Örebro–Wien chemistry lab collaboration resulted in 40 training videos

Michaela Zeiner demonstrates a chemistry lab module.

Michaela Zeiner demonstrates a chemistry lab module.

Gathering students, together with their teacher in a lab, is the norm for new chemistry students.
The pandemic, however, forced Michaela Zeiner to rethink her teaching methods. In collaboration with a Vienna colleague, they quickly put together some forty videos to carry out the necessary laboratory work.

“It’s not possible to learn how to use lab instruments in theory. It’s an acquired skill and require hands-on practice,” says Michaela Zeiner, senior lecturer in chemistry.

She and her colleague Petra Viehauser at the Fachhochschule Campus Wien came up with a solution to a critical problem: videos about handling instruments in the lab. Instead of on-site, with the teacher instructing students in a group, this essential knowledge would now be divided into short videos.

“The pandemic meant that we had to decrease the time and could only gather smaller groups in the lab. In Austria, the rules were stricter than in Sweden. We also have the challenge that we already have a relatively short time in the lab.”

Michaela Zeiner in the lab.

The way things usually look – a teacher demonstrating new chemistry students how to handle lab equipment – an essential knowledge. However, circumstances have completely changed since the pandemic.

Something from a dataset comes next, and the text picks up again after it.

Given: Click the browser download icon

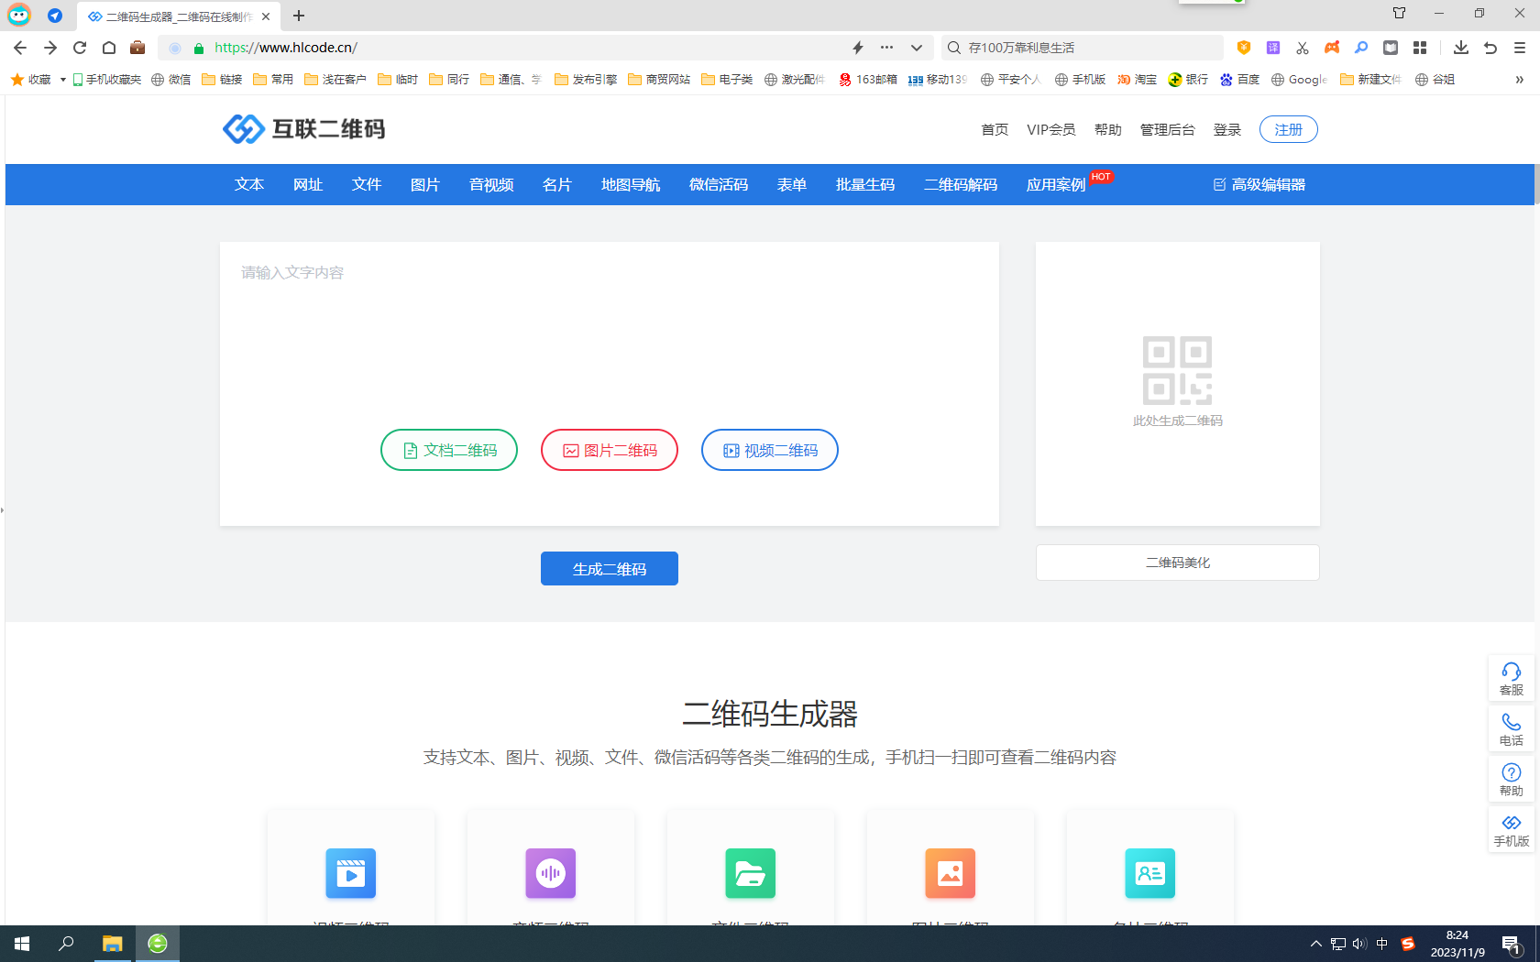Looking at the screenshot, I should pos(1461,48).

Michaela Zeiner got the green light and support from management. The instructional videos would make it possible for laboratory work to be carried out, unlike other universities that chose to cancel courses altogether.

This summer, she was in Vienna to record for a few days with Petra Viehauser. The equipment used was modest:

“We used our mobiles and a camera. The mobiles actually proved better at reproducing colours than the camera.”

The videos are without sound. Instead, instruments and procedures are presented, and subtitles containing only keywords in English. For example, demonstrating how to use a pipette or burette. Which is essential to a chemist’s craftsmanship, according to Michaela Zeiner

"Some students completed quicker"

Örebro students prepared for their laboratory work using the instructional videos. In September, they gathered for the first time in the lab, divided into small groups.

“And it worked!” says Michaela Zeiner. She also noted variances in the students' results compared to the usual way of introducing work in the lab.

“Some of the students using the videos to prepare actually completed the laboratory work in half the allotted time.”

Michaela Zeiner is not aware of any similar initiative at the university.

“Although there’s a lot of information available online, you can't just say to a student to google it themselves. It may take a long time to find the correct methods, and it's complicated for them to judge things like quality and safety.”

Michaela Zeiner, here in a mask and visor, recording a video in a Vienna laboratory in summer 2020.

Michaela Zeiner, here in a mask and visor, recording a video in a Vienna laboratory in summer 2020.

It is believed that this collaboration for a constructive, contingency plan also has a future in post-pandemic teaching:

“I’m convinced we could have done this without the corona restrictions, but not as quickly,” concludes Michaela Zeiner.

The project budget was SEK 10,000. Almost the entire sum was set aside for a tablet intended as a whiteboard replacement to show laboratory work computations step by step. Frustratingly, the tablet arrived first in November and never appeared in the videos. However, all the appropriate conditions are in place to take the next step in this Örebro–Vienna collaboration.